Flowers and Fruit: Males and females on separate plants. Males: a narrow spike, to 4 cm long, consisting of orange stamens emerging from branchlets. Females: a dense, red tuft of styles, about 1 cm wide (March to May). Fruit is a cylindrical, woody cone, to 30 x 20 mm, with numerous, beaked capsules, each containing winged seeds.
Site Preference and Tolerances: Prefers well drained hill and mountain slopes on sands, clays or rocky sites. It may also occur on lowland flats, rocky gorges, swamp margins, heathlands and on sandy lowlands behind sand dunes. Will grow on moderately alkaline and very poor soils, can produce large root nodules which house microorganisms that provide the tree with nitrogen.
Life Span: Medium (20 to 80 years).
Wildlife Value: Seed is eaten by parrots and finches.

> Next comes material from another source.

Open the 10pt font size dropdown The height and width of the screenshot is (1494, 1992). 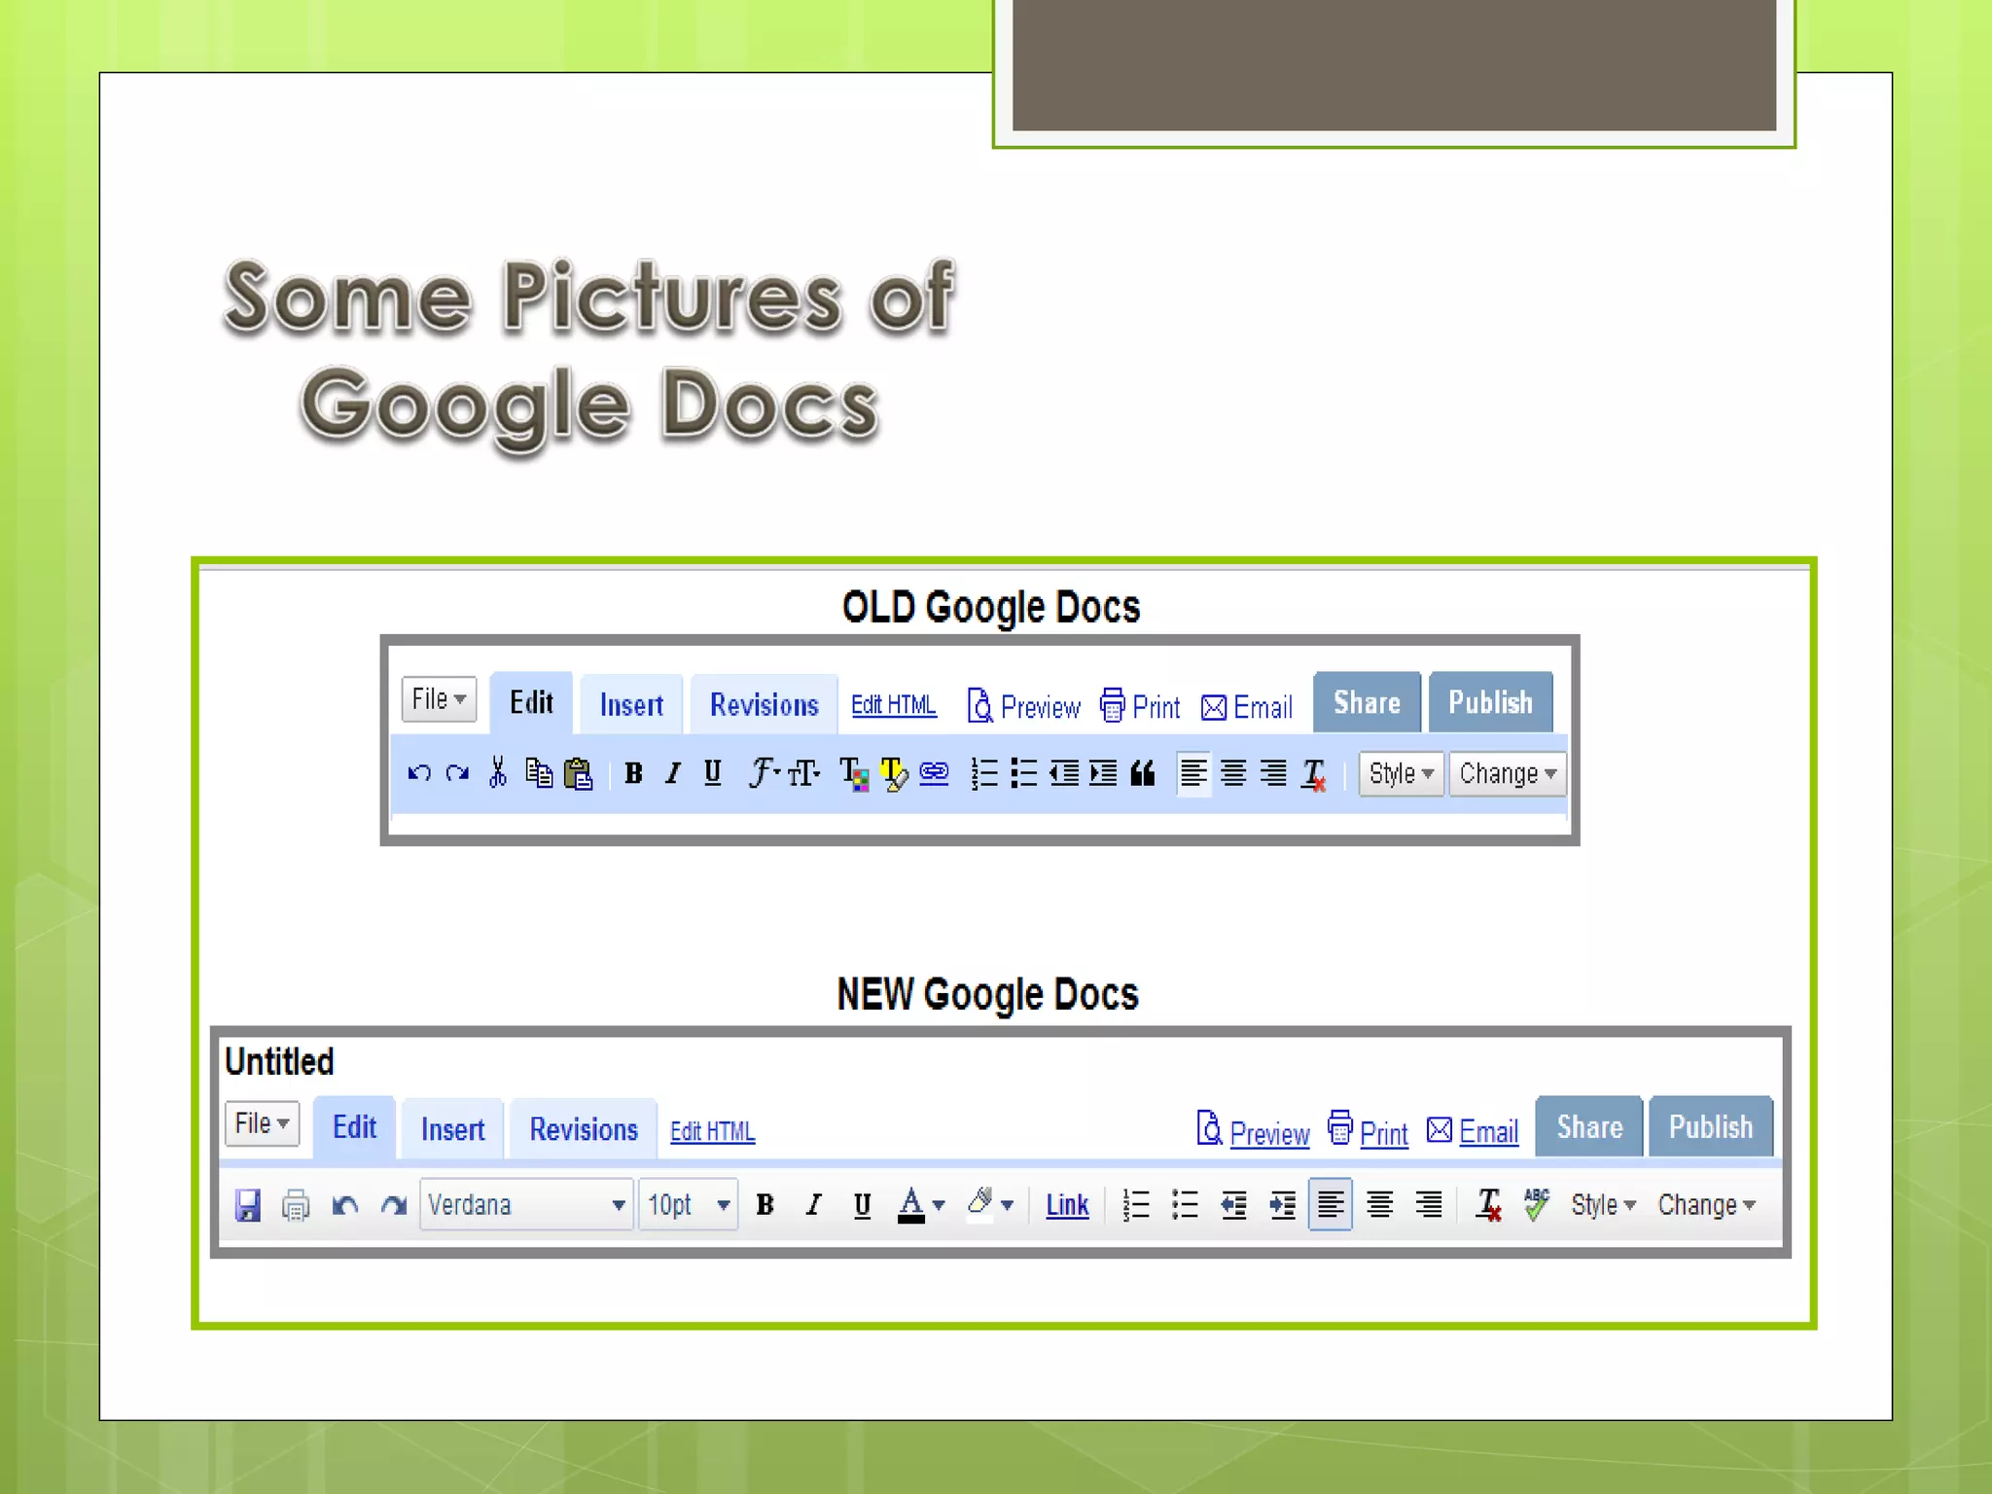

Other Values and Uses: A useful tree for avenue plantings where larger trees are undesirable. It is popular in cultivation as an ornamental and its bark is considered excellent for growing orchids on. It is an excellent tree for relatively low, narrow shelterbelts and can be used to recolonise very poor sites. It is excellent firewood and aboriginal people used the wood to make implements, boomerangs and weapons.
Other Scientific Names: Casuarina leptoclada, Casuarina littoralis, Casuarina moesta, Casuarina suberosa
Other Common Names: Black Sheoke, Erect She-oak
Germination Information: Usually grows well in a few weeks without any treatment.